Aim >>
Print the lines word for word, beginning with the line containing "The image size is (923, 395)." and ending with the line containing "Looking at the screenshot, I should point(237,16).", including both of those lines.

Data >>
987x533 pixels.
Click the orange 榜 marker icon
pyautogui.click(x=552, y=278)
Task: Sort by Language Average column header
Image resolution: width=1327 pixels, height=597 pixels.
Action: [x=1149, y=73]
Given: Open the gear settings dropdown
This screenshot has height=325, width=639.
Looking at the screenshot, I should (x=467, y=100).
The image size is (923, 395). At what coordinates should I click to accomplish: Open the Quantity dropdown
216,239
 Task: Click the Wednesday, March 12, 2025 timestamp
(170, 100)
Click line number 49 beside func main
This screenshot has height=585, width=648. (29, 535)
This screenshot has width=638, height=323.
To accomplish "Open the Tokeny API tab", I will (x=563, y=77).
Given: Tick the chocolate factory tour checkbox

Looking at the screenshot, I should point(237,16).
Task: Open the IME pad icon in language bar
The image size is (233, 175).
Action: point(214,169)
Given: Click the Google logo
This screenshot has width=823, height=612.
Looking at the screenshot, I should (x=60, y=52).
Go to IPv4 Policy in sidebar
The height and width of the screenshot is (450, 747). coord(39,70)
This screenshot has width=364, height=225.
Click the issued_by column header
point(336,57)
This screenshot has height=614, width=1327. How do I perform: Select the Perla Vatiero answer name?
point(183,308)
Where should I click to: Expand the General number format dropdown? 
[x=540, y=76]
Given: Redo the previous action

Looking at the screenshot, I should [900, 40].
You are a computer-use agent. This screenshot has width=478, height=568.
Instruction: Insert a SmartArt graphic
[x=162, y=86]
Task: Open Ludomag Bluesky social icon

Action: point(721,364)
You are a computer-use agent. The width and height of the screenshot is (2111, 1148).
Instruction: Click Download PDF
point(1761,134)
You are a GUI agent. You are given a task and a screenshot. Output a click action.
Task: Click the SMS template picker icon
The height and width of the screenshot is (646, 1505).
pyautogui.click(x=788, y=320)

Reply to the task >>
The image size is (923, 395). At what coordinates should I click to accomplish: Open the Quantity dropdown
216,239
 Task: Click the Wednesday, March 12, 2025 timestamp
(170, 100)
Click line number 49 beside func main
This screenshot has height=585, width=648. (29, 535)
This screenshot has width=638, height=323.
To accomplish "Open the Tokeny API tab", I will (x=563, y=77).
Given: Tick the chocolate factory tour checkbox

Looking at the screenshot, I should point(237,16).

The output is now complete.